Undang-Undang Desa memperjelas asas penyelenggaraan pemerintahan Desa yang menjadi prinsip/nilai dalam penyelenggaraan urusan pemerintahan Desa. Asas itu dijelaskan dalam pasal berbeda yang terdapat dalam Bab V tentang Penyelenggaraan Pemerintahan Desa. Banyaknya pasal yang mengatur tentang pemerintah Desa dapat dipahami karena pemerintah Desa menjadi representasi penyelenggara urusan pemerintahan (top-down) sekaligus menjembatani kepentingan masyarakat setempat (bottom up).
Pasal 1 angka 2 |
Pemerintahan Desa adalah penyelenggaraan urusan pemerintahan dan kepentingan masyarakat setempat dalam sistem pemerintahan Negara Kesatuan Republik Indonesia. |
Penjelasan |
Cukup jelas |
Pasal 1 angka 3 |
Pemerintah Desa adalah Kepala Desa atau yang disebut dengan nama lain dibantu Perangkat Desa sebagai unsur penyelenggara pemerintahan desa. |
Penjelasan |
Cukup jelas |
Penyelenggaraan pemerintahan Desa dalam konteks ini meliputi Desa dan Desa Adat. Pemerintah desa adalah Kepala Desa atau dengan sebutan lain dan perangkat desa. Pengaturan mengenai lingkup dan asas dirumuskan dalam Pasal 23-25 berikut:
Pasal 23 |
Pemerintahan desa diselenggarakan oleh pemerintah desa. |
Penjelasan |
Cukup jelas |
Pasal 24 |
Penyelenggaraan pemerintahan desa berdasarkan asas:
a. Kepastian hukum; b. Tertib penyelenggaraan pemerintahan; c. Tertib kepentingan umum; d. Keterbukaan; e. Proporsionalitas f. Profesionalitas g. Akuntabilitas h. Efektivitas dan efisiensi i. Kearifan lokal; j. Keberagaman; dan k. Partisipatif. |
Penjelasan |
a. Kepastian hukum; yaitu asas dalam negara hukum yang mengutamakan landasan peraturan perundang-undangan, kepatutan, dan keadilan dalam setiap kebijakan penyelenggaraan pemerintahan desa.

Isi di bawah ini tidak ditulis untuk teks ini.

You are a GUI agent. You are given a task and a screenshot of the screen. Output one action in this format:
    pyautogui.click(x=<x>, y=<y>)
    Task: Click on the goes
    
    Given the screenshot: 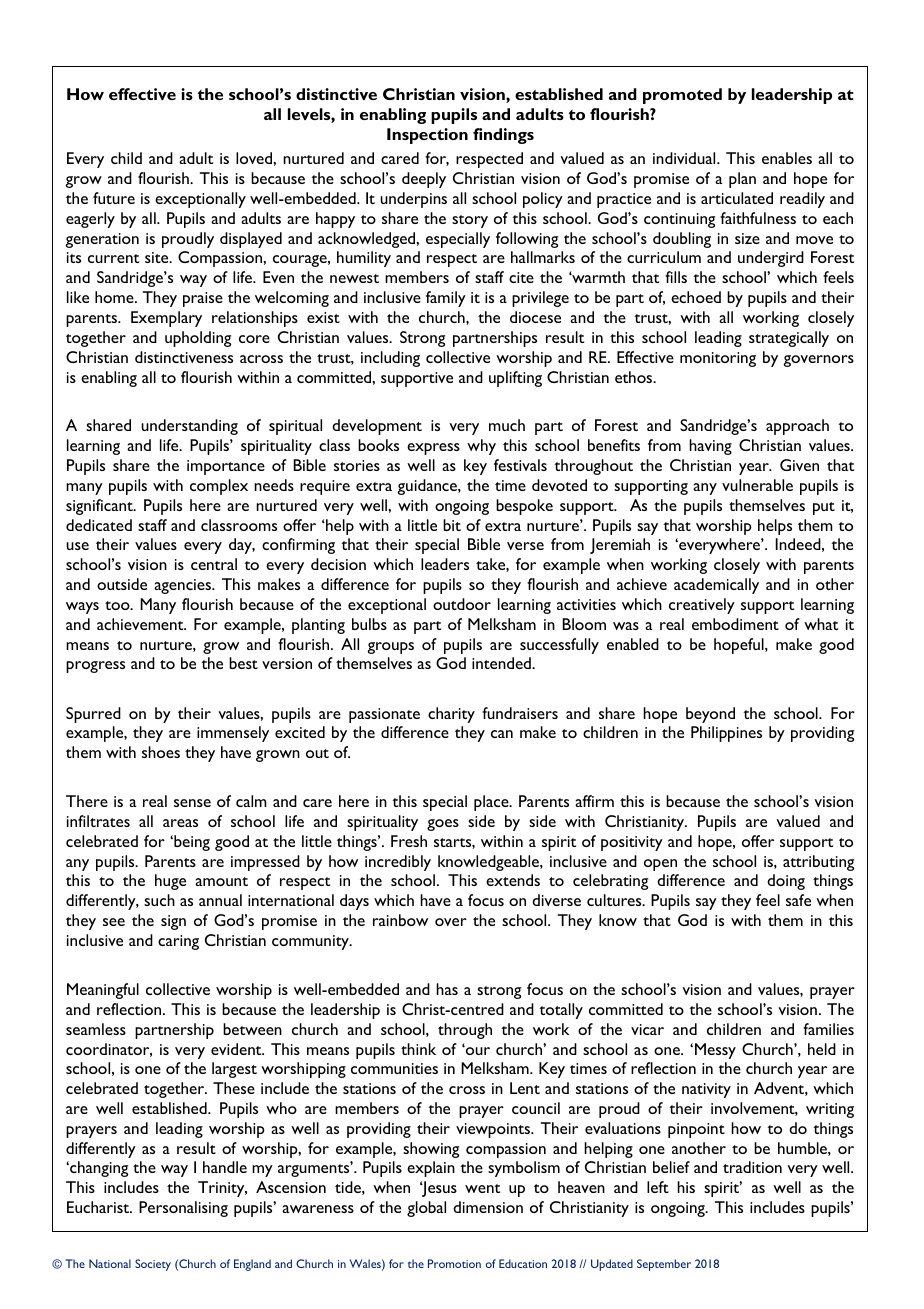 What is the action you would take?
    pyautogui.click(x=443, y=825)
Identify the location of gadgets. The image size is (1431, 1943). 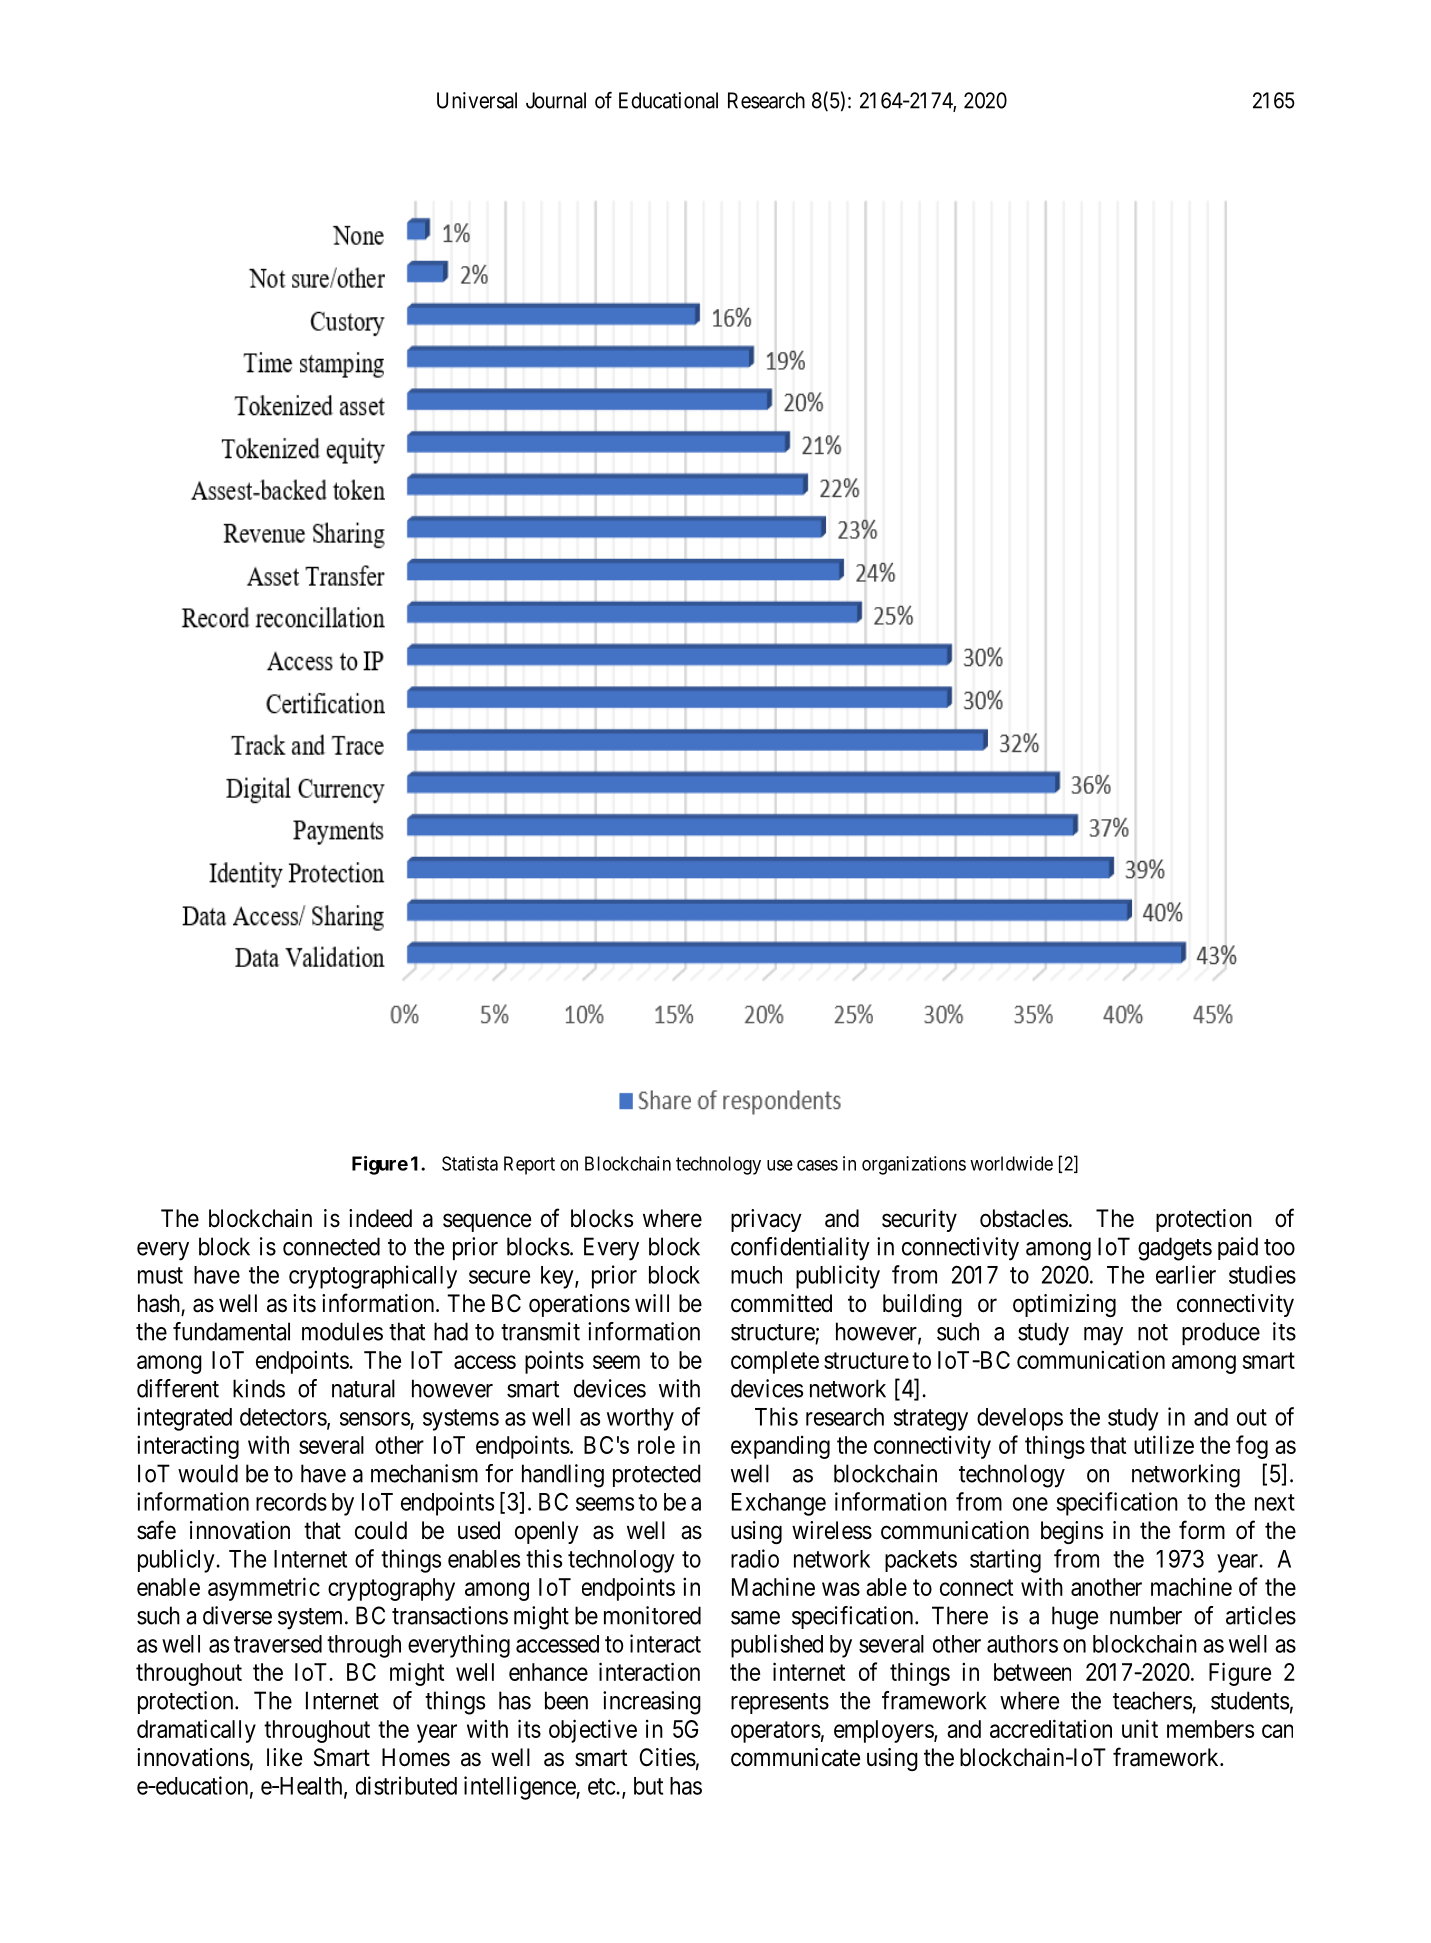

b. Tertib penyelenggaraan pemerintahan; yaitu asas yang menjadi landasan keteraturan, keserasian, dan keseimbangan dalam pengendalian penyelenggara pemerintahan desa. c. Tertib kepentingan umum; yaitu asas yang mendahulukan kesejahteraan umum dengan cara yang aspiratif, akomodatif, dan selektif. d. Keterbukaan; yaitu asas yang membuka diri terhadap hak masyarakat untuk memperoleh informasi yang benar, jujur, dan tidak diskriminatif tentang penyelenggaraan pemerintahan desa dengan tetap memperhatikan ketentuan peraturan peraturan perundang-undangan. e. Proporsionalitas; yaitu asas yang mengutamakan keseimbangan antara hak dan kewajiban penyelenggaraan pemerintahan desa. f. Profesionalitas; yaitu asas yang mengutamakan keahlian yang berlandaskan kode etik dan ketentuan peraturan perundang-undangan. g. Akuntabilitas, yaitu asas yang menentukan bahwa setiap kegiatan dan hasil akhir kegiatan penyelenggaraan pemerintahan desa harus dapat dipertanggungjawabkan kepada masyarakat desa sesuai peraturan perundang-undangan. h. Efektivitas dan efisiensi. Efektif berarti setiap kegiatan yang dilaksanakan harus berhasil mencapai tujuan yang diinginkan masyarakat desa. Efisien berarti setiap kegiatan yang dilaksanakan harus tepat sesuai dengan rencana dan tujuan. i. Kearifan lokal; mengandung arti bahwa dalam penetapan kebijakan harus memperhatikan kebutuhan dan kepentingan masyarakat desa. j. Keberagaman; berarti penyelenggaraan pemerintahan desa tidak boleh mendiskriminasi kelompok tertentu. k. Partisipatif; berarti penyelenggaraan pemerintahan desa mengikutsertakan kelembagaan desa dan unsur masyarakat desa. |
Pasal 25 |
Pemerintah desa sebagaimana dimaksud dalam Pasal 23 adalah Kepala Desa atau yang disebut dengan nama lain dan yang dibantu oleh perangkat desa atau yang disebut dengan nama lain. |
Penjelasan |
Penyebutan nama lain untuk Kepala Desa dan perangkat desa dapat menggunakan penyebutan di daerah masing-masing. |
Konstruksi pemerintahan Desa yang dianut dalam UU Desa adalah konstruksi gabungan. Penjelasan Umum Undang-Undang ini menyebutkan secara tegas: “Dengan konstruksi menggabungkan fungsi self-governing community dengan local self government, diharapkan kesatuan masyarakat hukum adat yang selama ini merupakan bagian dari wilayah Desa ditata sedemikian rupa menjadi desa dan desa adat”.
Pembahasan Di DPR
Argumentasi pengaturan tentang pemerintahan Desa dan asas-asasnya dirumuskan panjang lebar dalam Naskah Akademik RUU Desa. Disebutkan antara lain bahwa Desa sebagai miniatur negara Indonesia menjadi arena politik paling dekat bagi relasi antara masyarakat dengan pemegang kekuasaan (perangkat Desa). Pemerintahan Desa mempunyai organisasi dan birokrasi yang sederhana. Birokrat desa yang disebut dengan perangkat desa membantu Kepala Desa dalam menjalankan urusan pemerintahan, pembangunan dan kemasyarakatan.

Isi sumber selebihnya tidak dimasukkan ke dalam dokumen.